Unterwegs zwischen Zirmpesto und Bergspeck Der Proveiser Almenweg am Deutschnonsberg
Unsere liebe Frau im Walde, Laurein, Proveis – ist das noch Südtirol oder doch schon Trentino? Da muss man schon mal kurz überlegen. Das Val di Non, das Nons-Tal, gehört zum Trentino, die genannten Orte aber bilden den Deutschnonsberg, einen nahezu vergessenen Zipfel im Südwesten von Südtirol, jenseits von Gampenpass, Mendelpass und Hofmahdjoch.

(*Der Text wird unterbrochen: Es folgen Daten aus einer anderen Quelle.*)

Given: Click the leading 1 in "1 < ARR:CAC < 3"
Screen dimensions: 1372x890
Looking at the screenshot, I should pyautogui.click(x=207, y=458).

Diese Region war noch bis vor kurzem stark von Armut und Abwanderung geprägt und hat sich aufgrund der geographischen Lage schon immer zum Trentino hin orientiert. Doch vor wenigen Jahren hat sich das mit dem Bau der Straße vom Ultental über das Hofmahdjoch nach Proveis geändert. Seitdem hat sich hier ein sanfter, entschleunigter Tourismus entwickelt. Wer also Stille und Beschaulichkeit in Kombination mit Gaumengenüssen sucht, der ist auf dem Proveiser Almenweg gut aufgehoben.
Gut gemachte Info-Blöcke
Vom Parkplatz am knapp 1.800 Meter hochgelegenen Hofmahdjoch geht es auf der einen Seite hinauf zur Laugenspitze und auf der anderen Seite an den Hängen des kahlen Kornigl zu den drei Almen des Proveiser Almenwegs. Alle liegen in Südtirol, zwei aber sind italienisch, was schon an der Architektur zu sehen ist: viel Stein, weniger Holz und insgesamt flacher und pragmatischer gebaut.

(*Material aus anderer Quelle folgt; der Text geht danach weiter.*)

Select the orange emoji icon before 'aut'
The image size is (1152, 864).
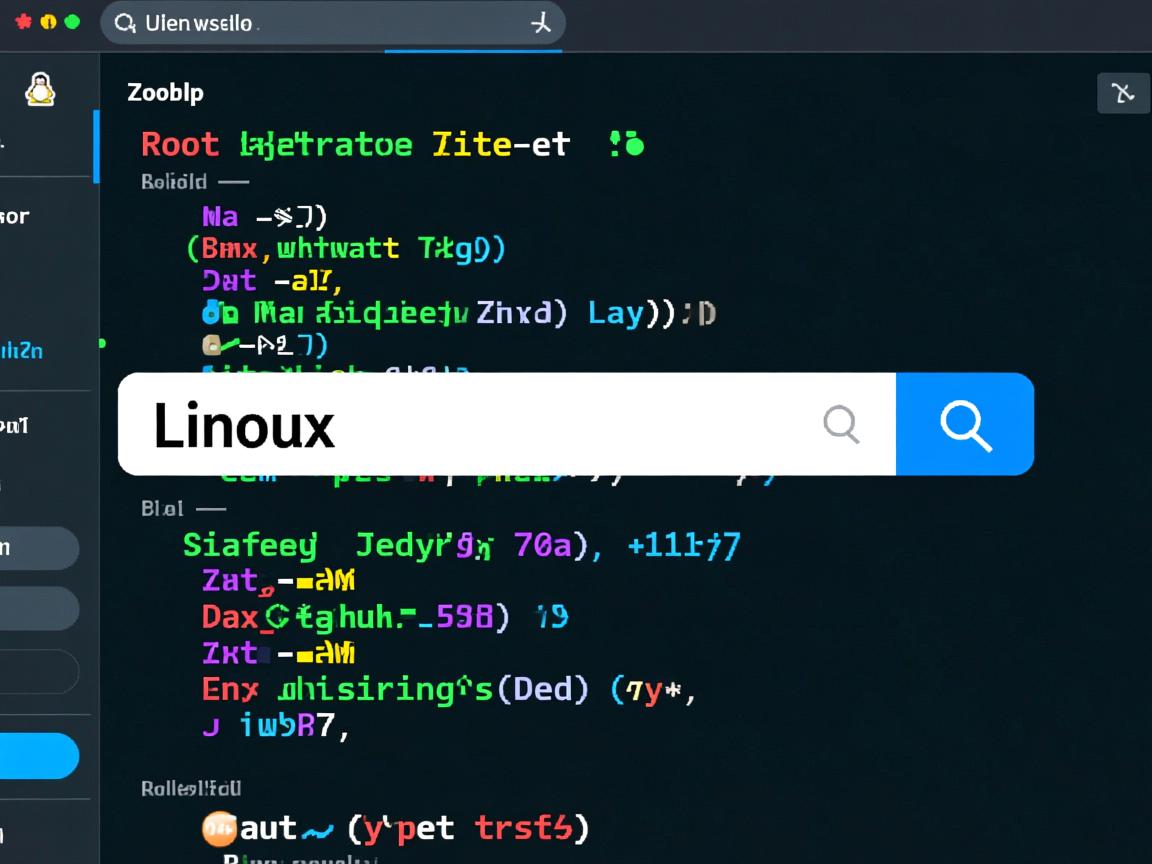[218, 828]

Als erste Alm liegt die Malga di Cloz am Weg
Raffaele Floretta bewirtschaftet mit seiner Familie die Malga Cloz, die Klozner-Alm. Aus der Milch der 38 Kühe werden zwei Käsesorten hergestellt: der Casolet, ein Weichkäse, und der Nostrano, eine Art Bergkäse. Nächste Station ist die ebenfalls italienisch geprägte Revò-Alm. Sie liegt unter der Kette der Maddalenen mit Kornigl, Hochwart, Mandelspitze und Korbspitze – alles lohnende Gipfelabstecher, die in einem halben Tag zu machen und dann mit einer Einkehr auf der Revò-Alm zu beschließen sind, um sich dann bei Veronika Lang mit Knödel, Gulasch oder Polenta zu stärken.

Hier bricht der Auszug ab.